Había un campo a cien metros de la casa de la Naciones Unidas, en la que habitaba Ruiz Sierra, con dos o tres árboles enormes en donde jugaban cada domingo. El médico recuerda que en ocasiones había muy buenos partidos. Era una reunión de amigos con toda la comunidad. En varias ocasiones Ruiz Sierra se llevó los aplausos por su entusiasmo. “Eso los emocionaba mucho. Me daban más ganas de entrarle duro al balón. Era muy feliz, me sentía muy bien aceptado en medio de la gente. En general me trataron no como a un extraño, sino como a alguien que vino en buen plan a ayudarles y gracias a que se nos dio bien el trabajo, la comunidad estaba contenta con la ONU, el ACNUR y el CINS (Cooperazione Italiana Nord Sud)”.

La población en general vivía en la pobreza. Eran casas redondas con mala higiene, sin letrinas, sin agua potable. Sólo en las casas de tabique se tenía electricidad. “Los que vivían mejor eran los familiares de militares”, recuerda Ruiz Sierra.

En la comunidad se bebía mucha cerveza tradicional. Estaba hecha de un fermentado de plátano que se tenía que hervir en su proceso de elaboración. También había mucha gente desquiciada por la violencia y “uno que otro  afectado por las lesiones de machete en sus cerebros”. Había un centro comercial muy rústico en donde el doctor a veces acudía para tomar cerveza con la gente del lugar. “Nunca se nos faltó al respeto, al contrario, les caímos bien y nunca fue pretexto la embriaguez para intimidarnos o echarnos bronca. Los otros europeos del campo, jamás bajaron al pueblo o jugaron fútbol o se  relacionaron con ellos; los consideraban inferiores. Por ahí un italiano me dijo en una ocasión en que yo tenía que ir en la madrugada a conseguir sangre y no me lo permitía por el toque de queda: ‘qué más da; es la vida de un negro menos’”.

Ya luego los niños se acercaban a él. Se ponían a jugar a la pelota. “Una pelota hecha de trapos y bolsas de polietileno bien amarradas, y de un buen tamaño que hasta rebotaba. La sonrisa de los niños africanos es verdaderamente contagiosa; sus ojos siempre atentos de los niños bien comidos contrastaban tanto con los que acababan de llegar al hospital con grados importantes de desnutrición y gran infelicidad”.
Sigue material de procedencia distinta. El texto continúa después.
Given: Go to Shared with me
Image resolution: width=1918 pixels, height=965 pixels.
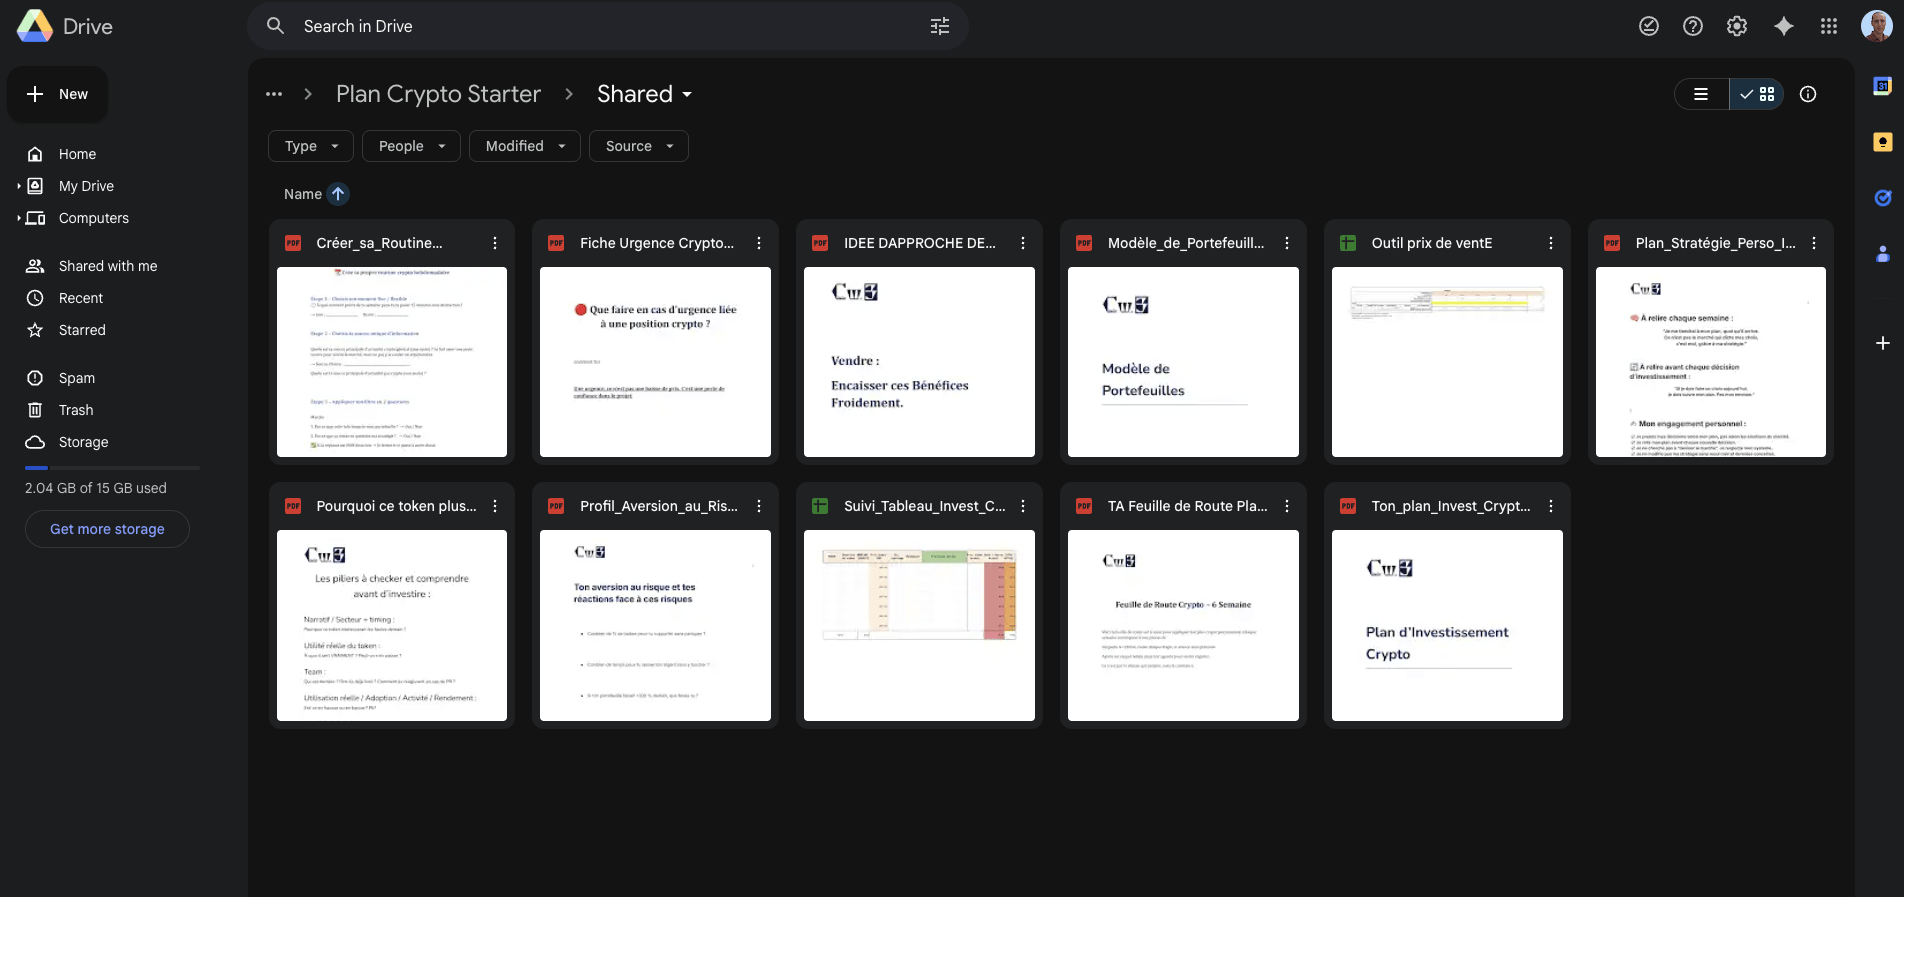Looking at the screenshot, I should (107, 266).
La gente del lugar se componía principalmente de jóvenes y de las dos principales tribus viviendo en cordialidad. Aunque también la relación que la gente tenía con la noche inquietaba al médico. “Aprendí que el negro africano por la noche se transforma de acuerdo a su instinto animal que lleva dentro y relacionado a su clan representado siempre por un animal salvaje. Esto es la cultura escondida, esa parte salvaje, ese sub mundo al que la gente que no los conoce no es capaz de identificar y que es lo que los hace permanecer unidos y luchar fuera del alcance del ojo analítico y escrupuloso del extranjero. No es fácil comprender sus ritos religiosos, no es fácil entender por qué esas imágenes tan horroríficas que adoran en la noche en la privacidad de sus casas, en los lugares santos en donde se comunican con sus muertos, en la seguridad de sus hogares –muchos de ellos cubiertos con hojas de plátano y paredes de barro–. Hay un gran número de mitos de la cultura africana que es muy difícil de llegar a conocer y por ellos guardada como un gran compromiso secreto, de ahí que muchas personas hicieran cosas raras a mis ojos, como si hicieran una especie de vudú enfrente de sus enfermos, y lo cierto es que algunos mejoraban al día siguiente”, cuenta Ruiz Sierra.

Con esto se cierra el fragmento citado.